* [Task A]: According to the IRS calendar text, during which dates can you confirm or update your household composition on the AT portal?
* [Task B]: Please continue the IRS calendar text, picking up after its final sentence.

* [Text provided]:
────

IRS is not something you do in June
This is the thing nobody tells you when you move to Portugal. The Modelo 3 submission window opens April 1 and closes June 30. That's when most people think about their IRS. But by June, five critical phases have already happened.
Here's what the full year actually looks like:
January: Year-end prep. Gather your documents. If you had foreign income, get your bank statements and foreign tax returns ready. If you're a trabalhador independente, pull together your invoicing records. This is also when you should check if anything changed in the tax rules for the year you're filing.
February 1–15: Agregado familiar. You have two weeks to confirm or update your household composition on the AT portal. Married this year? Had a child? Got divorced? This is the window. If you miss it, AT uses last year's data, which might mean filing jointly when you shouldn't be, or missing a dependent deduction.
February 15–25: e-Fatura review. This is what I'd been outsourcing for three years. You log into the e-fatura portal and review every invoice linked to your NIF. Some need manual categorization, the system couldn't determine if that pharmacy purchase was health or cosmetics. You mark what's deductible and in which category. If you're a solo entrepreneur, you also flag which expenses were business costs.
March 1–31: Deduction confirmation. AT pre-fills your Anexo H with the deductions they've calculated based on your e-fatura data. You review these numbers and confirm they're correct. The deduction caps are displayed right there, health, education, housing, general family expenses, each with a maximum amount.
April 1–June 30: Filing. Now you submit your Modelo 3. But if you handled the four phases before this one, filing is mostly just reviewing what's already been calculated. The heavy lifting is done.
July–September: Assessment. AT issues your nota de liquidação. You either get a refund or owe additional tax. Payment deadlines apply if you owe.
October–December: Quiet period. Your IRS cycle for this year is complete. The next one starts in January.
The cycle, not the event
Once you see it as a cycle, you realize June is actually the easy part. The decisions that affect your tax bill, household composition, expense categorization, deduction confirmation, all happen between February and March. By the time you sit down to file, you're confirming choices you already made.

────

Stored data

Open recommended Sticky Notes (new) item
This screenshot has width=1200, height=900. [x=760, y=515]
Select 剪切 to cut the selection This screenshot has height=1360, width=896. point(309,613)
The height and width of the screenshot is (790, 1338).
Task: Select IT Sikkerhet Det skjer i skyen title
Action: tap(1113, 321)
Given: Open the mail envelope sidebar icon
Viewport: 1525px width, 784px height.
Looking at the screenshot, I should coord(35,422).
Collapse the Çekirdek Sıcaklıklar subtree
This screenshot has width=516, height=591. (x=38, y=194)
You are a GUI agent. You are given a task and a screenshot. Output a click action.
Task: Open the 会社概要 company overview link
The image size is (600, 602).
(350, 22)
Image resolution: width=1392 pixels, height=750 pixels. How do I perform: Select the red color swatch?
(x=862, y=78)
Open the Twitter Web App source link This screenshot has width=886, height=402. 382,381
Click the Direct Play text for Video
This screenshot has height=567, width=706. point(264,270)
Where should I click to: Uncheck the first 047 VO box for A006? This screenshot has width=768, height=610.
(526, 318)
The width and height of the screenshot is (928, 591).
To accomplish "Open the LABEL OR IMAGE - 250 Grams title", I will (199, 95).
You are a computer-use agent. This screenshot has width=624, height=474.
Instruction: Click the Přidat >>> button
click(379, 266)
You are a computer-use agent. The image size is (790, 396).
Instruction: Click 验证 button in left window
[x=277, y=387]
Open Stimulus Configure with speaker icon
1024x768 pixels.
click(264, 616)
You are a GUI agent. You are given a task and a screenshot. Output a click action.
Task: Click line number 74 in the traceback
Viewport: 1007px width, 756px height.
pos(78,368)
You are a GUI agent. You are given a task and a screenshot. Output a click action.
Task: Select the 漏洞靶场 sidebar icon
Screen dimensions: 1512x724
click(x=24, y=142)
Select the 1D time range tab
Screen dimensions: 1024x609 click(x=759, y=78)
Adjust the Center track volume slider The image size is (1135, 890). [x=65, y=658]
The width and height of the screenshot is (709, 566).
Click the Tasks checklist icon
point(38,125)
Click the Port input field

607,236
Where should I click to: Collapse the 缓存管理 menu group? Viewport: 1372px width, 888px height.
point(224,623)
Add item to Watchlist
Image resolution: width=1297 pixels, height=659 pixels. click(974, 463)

────

* [Exercise result A]: February 1–15.

* [Exercise result B]:
My consultant knew this. That January email wasn't just politeness, it was phase one of a structured process they ran every year on my behalf. The e-fatura review, the household confirmation, the deduction check, all happening in sequence, all with AT deadlines, all invisible to me.
I don't think most people realize how much happens before filing season. I certainly didn't. And if you're handling your own IRS without a consultant, these deadlines can slip by without you ever knowing they existed.
The NIF question that suddenly makes sense
You know how every shop in Portugal asks for your NIF? And how some expats treat it as optional or even suspicious?
Once you've seen the e-fatura portal, the NIF request clicks. Every receipt linked to your NIF feeds directly into your deduction calculation. Skip the NIF at the pharmacy, and that health expense doesn't exist in AT's system. It's not a receipt you lost, it's a deduction that was never created.
The first year I moved to Portugal, I probably skipped my NIF on half my purchases. I didn't understand why it mattered. Now I understand it's the only thing that matters for deductions.
What I'm doing differently now
This is the first year I'm filing my own IRS. I reviewed my own e-fatura. I checked my own deduction pre-fills. I now know what categories my expenses fall into and where I stand against the caps.
The process isn't complicated. Portugal designed a system where the data flows automatically, NIF to e-fatura to deduction calculation to pre-filled declaration. The infrastructure is solid. What was missing, for me, was a tool that guided me through the whole cycle, not just the filing in June, but the phases before it.
I looked for one. Couldn't find it. So I built it.